• [TASK DETAILS]: Search the records below for "sidebar" and copy every line it turns up in.

━━━━━ DATASET CONTENT

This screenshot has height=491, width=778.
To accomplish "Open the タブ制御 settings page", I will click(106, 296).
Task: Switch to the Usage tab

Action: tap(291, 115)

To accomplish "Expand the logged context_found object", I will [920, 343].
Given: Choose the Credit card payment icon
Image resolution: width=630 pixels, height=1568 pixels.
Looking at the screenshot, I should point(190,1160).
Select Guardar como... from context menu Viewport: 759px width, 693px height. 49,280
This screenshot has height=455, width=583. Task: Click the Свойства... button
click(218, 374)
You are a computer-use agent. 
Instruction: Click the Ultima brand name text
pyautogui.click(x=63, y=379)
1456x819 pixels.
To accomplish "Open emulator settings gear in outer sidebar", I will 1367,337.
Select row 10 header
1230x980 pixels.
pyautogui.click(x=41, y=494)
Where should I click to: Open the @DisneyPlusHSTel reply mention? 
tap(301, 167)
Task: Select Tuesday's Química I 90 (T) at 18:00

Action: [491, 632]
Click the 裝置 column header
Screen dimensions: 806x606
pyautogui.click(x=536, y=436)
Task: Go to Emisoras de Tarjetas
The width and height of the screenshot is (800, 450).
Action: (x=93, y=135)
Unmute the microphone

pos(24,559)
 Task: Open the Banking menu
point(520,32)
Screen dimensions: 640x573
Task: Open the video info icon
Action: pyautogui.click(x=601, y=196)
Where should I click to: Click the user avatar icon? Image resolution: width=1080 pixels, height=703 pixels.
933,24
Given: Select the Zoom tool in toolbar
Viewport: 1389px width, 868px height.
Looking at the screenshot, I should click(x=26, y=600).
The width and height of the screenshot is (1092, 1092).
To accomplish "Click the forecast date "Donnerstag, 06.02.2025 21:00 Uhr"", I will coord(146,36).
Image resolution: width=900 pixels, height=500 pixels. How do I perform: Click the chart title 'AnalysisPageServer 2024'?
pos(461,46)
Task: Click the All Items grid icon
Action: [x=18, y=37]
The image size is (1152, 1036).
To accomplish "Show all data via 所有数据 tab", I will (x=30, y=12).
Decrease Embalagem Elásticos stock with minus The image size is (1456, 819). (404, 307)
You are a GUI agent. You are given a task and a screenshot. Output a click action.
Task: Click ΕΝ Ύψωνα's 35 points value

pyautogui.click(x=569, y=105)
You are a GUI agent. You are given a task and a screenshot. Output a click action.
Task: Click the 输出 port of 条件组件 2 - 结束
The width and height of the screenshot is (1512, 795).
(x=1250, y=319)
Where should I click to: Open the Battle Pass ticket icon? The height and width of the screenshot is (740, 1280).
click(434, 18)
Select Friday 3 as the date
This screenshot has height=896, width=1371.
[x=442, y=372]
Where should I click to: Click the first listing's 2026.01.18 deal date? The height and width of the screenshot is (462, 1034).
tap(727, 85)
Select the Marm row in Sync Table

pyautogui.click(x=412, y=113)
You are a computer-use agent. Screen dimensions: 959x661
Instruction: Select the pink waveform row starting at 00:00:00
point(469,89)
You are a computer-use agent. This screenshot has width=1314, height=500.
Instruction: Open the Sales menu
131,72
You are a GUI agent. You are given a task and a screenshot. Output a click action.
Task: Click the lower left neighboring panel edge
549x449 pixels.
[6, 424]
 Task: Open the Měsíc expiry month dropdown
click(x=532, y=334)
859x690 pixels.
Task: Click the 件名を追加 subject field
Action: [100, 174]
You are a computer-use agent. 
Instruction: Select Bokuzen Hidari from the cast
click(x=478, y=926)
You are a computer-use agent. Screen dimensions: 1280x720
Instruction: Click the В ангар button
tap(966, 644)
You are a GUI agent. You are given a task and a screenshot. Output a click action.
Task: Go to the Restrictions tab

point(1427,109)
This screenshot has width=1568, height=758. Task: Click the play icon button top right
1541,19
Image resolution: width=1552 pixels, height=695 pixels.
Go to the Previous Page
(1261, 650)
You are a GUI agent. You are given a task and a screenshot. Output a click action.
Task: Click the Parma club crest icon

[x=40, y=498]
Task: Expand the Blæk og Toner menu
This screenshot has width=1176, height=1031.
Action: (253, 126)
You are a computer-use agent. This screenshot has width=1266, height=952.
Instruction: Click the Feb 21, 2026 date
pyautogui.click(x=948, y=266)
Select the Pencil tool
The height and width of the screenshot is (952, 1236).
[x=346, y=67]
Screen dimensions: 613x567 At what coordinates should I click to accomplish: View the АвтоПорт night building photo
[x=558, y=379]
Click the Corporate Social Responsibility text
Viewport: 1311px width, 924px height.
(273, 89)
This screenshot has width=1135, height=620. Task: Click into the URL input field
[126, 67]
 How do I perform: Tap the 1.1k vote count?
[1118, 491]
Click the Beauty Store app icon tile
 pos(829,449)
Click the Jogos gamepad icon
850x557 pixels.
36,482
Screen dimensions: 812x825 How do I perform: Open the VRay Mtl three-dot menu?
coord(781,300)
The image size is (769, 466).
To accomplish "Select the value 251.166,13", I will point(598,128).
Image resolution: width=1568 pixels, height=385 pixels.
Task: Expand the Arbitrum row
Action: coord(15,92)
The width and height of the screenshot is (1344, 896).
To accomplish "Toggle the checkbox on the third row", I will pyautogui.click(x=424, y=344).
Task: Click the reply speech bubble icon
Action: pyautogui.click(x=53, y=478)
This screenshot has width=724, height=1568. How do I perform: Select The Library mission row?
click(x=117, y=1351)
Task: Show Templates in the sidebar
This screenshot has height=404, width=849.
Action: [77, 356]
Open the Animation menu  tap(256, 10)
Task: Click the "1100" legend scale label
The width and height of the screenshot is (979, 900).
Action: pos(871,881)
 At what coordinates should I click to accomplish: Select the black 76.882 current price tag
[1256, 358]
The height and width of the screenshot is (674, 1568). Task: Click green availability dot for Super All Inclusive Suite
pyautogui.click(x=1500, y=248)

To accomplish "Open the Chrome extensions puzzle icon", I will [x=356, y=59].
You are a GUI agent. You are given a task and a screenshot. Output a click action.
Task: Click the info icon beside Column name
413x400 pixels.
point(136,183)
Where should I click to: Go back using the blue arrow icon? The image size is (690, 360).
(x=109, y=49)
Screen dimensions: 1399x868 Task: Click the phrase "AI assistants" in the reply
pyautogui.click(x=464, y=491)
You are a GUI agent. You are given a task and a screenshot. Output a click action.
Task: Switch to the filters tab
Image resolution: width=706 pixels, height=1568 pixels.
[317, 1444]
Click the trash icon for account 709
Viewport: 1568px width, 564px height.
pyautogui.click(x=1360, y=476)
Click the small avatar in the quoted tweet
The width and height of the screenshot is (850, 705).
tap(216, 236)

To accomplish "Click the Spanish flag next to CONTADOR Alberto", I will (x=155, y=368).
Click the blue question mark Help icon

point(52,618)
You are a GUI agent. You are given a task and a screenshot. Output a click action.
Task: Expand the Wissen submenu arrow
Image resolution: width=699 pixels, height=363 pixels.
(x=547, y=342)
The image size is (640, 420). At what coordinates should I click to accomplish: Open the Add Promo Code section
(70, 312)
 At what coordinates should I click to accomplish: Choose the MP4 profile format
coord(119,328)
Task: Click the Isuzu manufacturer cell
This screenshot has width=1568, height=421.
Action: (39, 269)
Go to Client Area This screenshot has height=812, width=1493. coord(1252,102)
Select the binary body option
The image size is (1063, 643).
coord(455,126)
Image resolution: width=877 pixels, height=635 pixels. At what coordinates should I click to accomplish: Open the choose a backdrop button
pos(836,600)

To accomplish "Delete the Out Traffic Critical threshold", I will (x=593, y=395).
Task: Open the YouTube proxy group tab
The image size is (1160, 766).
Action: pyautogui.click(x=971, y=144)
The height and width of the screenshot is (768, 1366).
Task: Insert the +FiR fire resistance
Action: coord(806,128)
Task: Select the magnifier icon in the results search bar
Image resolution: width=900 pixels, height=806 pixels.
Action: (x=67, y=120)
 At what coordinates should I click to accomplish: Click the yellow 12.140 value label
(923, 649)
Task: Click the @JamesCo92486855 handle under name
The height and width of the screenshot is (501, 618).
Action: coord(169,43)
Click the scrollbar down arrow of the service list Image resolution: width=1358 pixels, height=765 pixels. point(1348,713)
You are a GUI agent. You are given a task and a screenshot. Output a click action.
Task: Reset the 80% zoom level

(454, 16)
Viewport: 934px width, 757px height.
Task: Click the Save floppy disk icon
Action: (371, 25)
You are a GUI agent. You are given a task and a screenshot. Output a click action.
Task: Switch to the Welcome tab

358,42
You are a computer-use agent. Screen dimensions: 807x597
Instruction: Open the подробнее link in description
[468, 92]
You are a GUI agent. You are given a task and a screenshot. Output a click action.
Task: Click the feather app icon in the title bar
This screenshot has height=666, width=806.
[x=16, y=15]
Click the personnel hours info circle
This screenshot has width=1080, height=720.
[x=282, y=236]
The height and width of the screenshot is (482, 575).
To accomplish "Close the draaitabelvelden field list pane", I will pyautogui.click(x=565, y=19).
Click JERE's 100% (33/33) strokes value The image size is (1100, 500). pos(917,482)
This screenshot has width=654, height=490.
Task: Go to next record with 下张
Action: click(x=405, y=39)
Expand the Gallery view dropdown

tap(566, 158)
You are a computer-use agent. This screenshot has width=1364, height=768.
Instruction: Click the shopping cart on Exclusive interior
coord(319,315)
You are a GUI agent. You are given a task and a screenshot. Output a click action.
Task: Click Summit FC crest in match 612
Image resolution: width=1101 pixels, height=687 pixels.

━━━━━━━━━━

• [RESULT BELOW]:
To accomplish "Open emulator settings gear in outer sidebar", I will 1367,337.
Task: Show Templates in the sidebar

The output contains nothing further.